Listed entries:
----
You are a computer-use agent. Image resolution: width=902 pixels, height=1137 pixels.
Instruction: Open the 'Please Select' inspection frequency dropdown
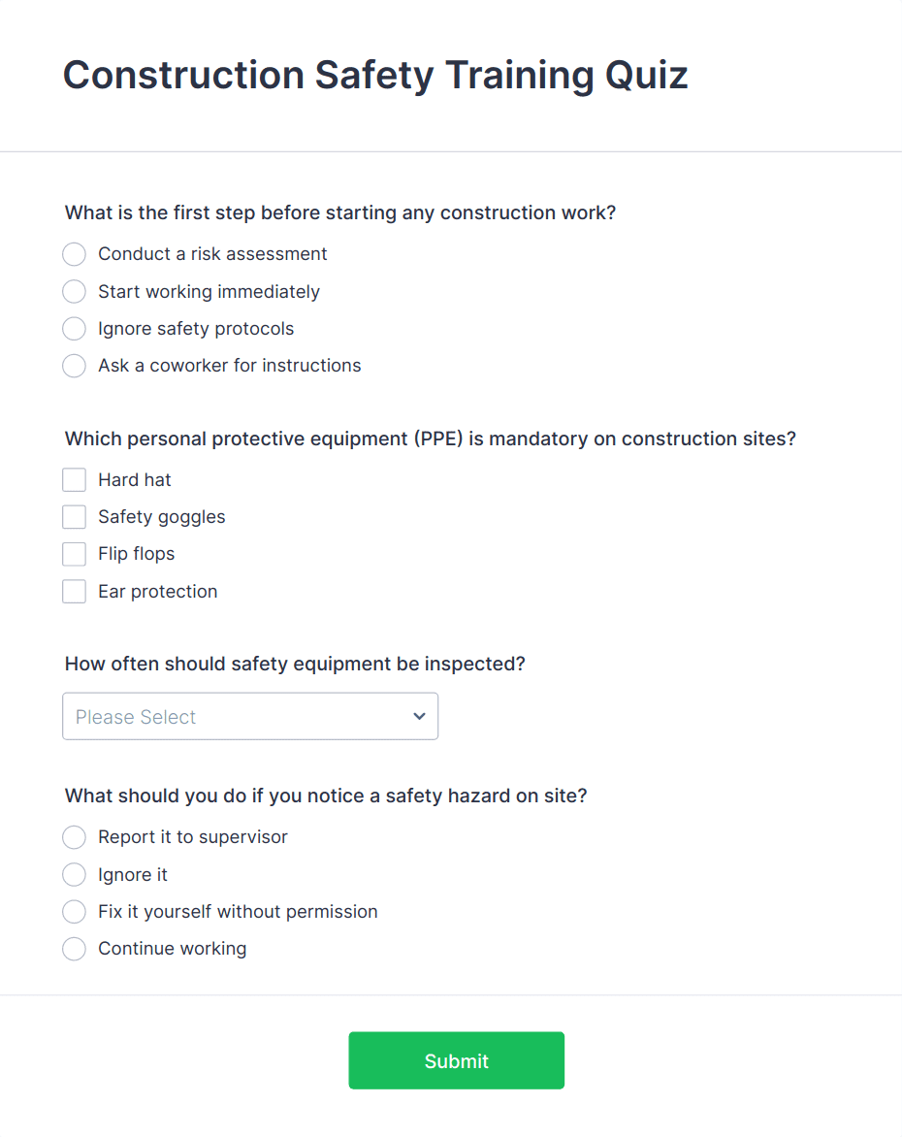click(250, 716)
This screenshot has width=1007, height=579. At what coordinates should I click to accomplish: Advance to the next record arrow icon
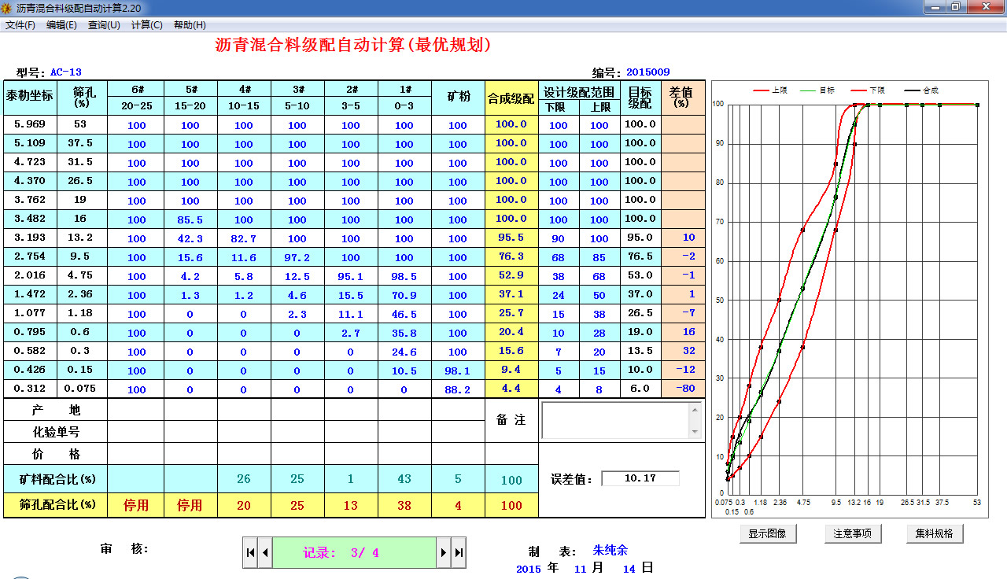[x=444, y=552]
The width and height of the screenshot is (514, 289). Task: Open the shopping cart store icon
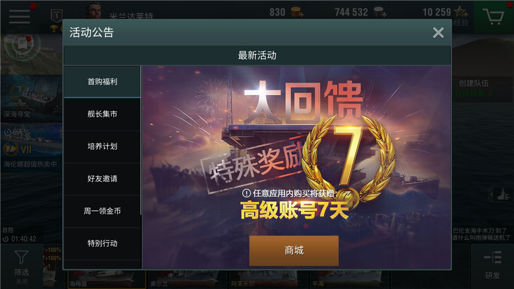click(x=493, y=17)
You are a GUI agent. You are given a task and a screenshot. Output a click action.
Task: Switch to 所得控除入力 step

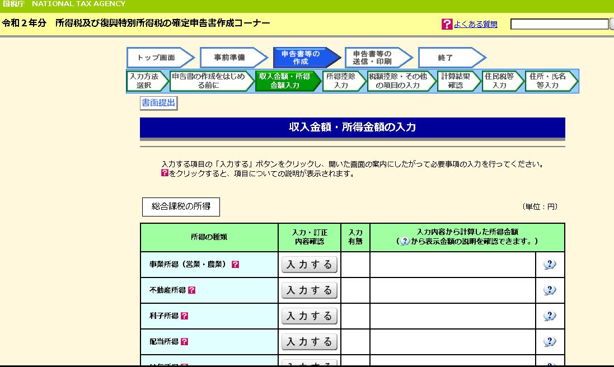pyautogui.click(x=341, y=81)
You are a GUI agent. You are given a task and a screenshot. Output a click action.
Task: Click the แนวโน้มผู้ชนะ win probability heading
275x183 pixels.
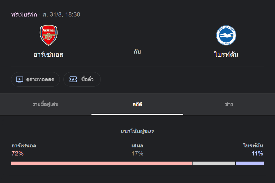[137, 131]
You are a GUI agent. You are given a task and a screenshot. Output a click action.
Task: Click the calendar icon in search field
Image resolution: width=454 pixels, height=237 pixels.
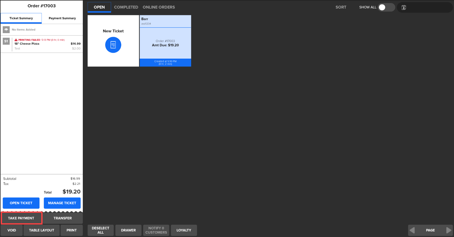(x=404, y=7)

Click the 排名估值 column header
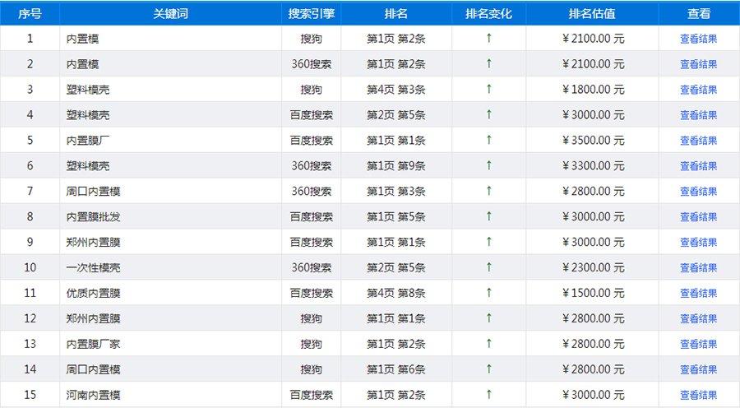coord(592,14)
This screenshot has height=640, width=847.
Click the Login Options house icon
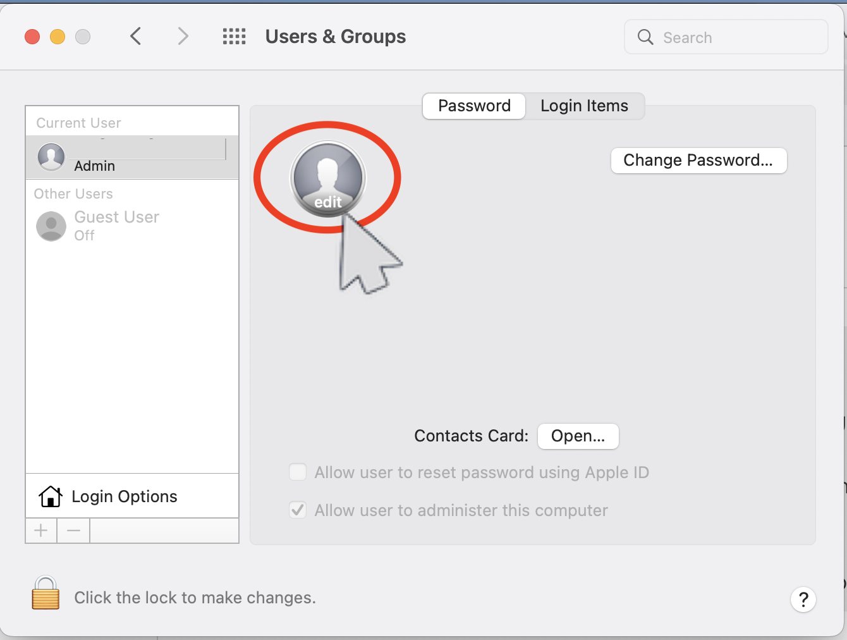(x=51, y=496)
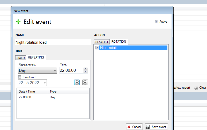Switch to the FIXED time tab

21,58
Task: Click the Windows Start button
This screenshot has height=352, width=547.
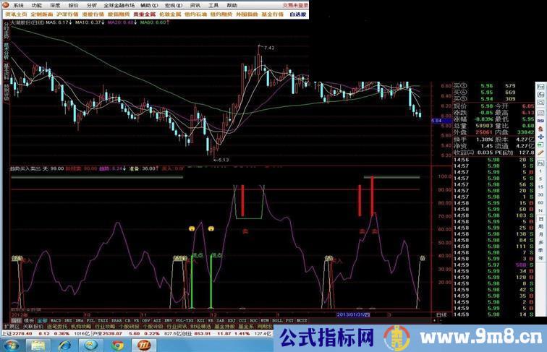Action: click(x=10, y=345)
----
Exercise directions: Word for word, copy all the entries above, but with no pictures.

Answer to this exercise:
You are a computer-use agent. Image resolution: width=902 pixels, height=1137 pixels.
Instruction: Open the 'Please Select' inspection frequency dropdown
click(250, 716)
This screenshot has width=1007, height=579. At what coordinates should I click to accomplish: Advance to the next record arrow icon
[x=444, y=552]
The width and height of the screenshot is (514, 289). Task: Open the shopping cart store icon
click(x=493, y=17)
You are a GUI agent. You are given a task and a screenshot. Output a click action.
Task: Switch to 所得控除入力 step

pyautogui.click(x=341, y=81)
You are a GUI agent. You are given a task and a screenshot. Output a click action.
Task: Click the แนวโน้มผู้ชนะ win probability heading
275x183 pixels.
[137, 131]
You are a GUI agent. You are given a task and a screenshot. Output a click action.
Task: Click the calendar icon in search field
Image resolution: width=454 pixels, height=237 pixels.
(x=404, y=7)

Click the 排名估值 column header
coord(592,14)
This screenshot has height=640, width=847.
Click the Login Options house icon
(x=51, y=496)
Switch to the FIXED time tab

21,58
Task: Click the Windows Start button
This screenshot has height=352, width=547.
Action: click(x=10, y=345)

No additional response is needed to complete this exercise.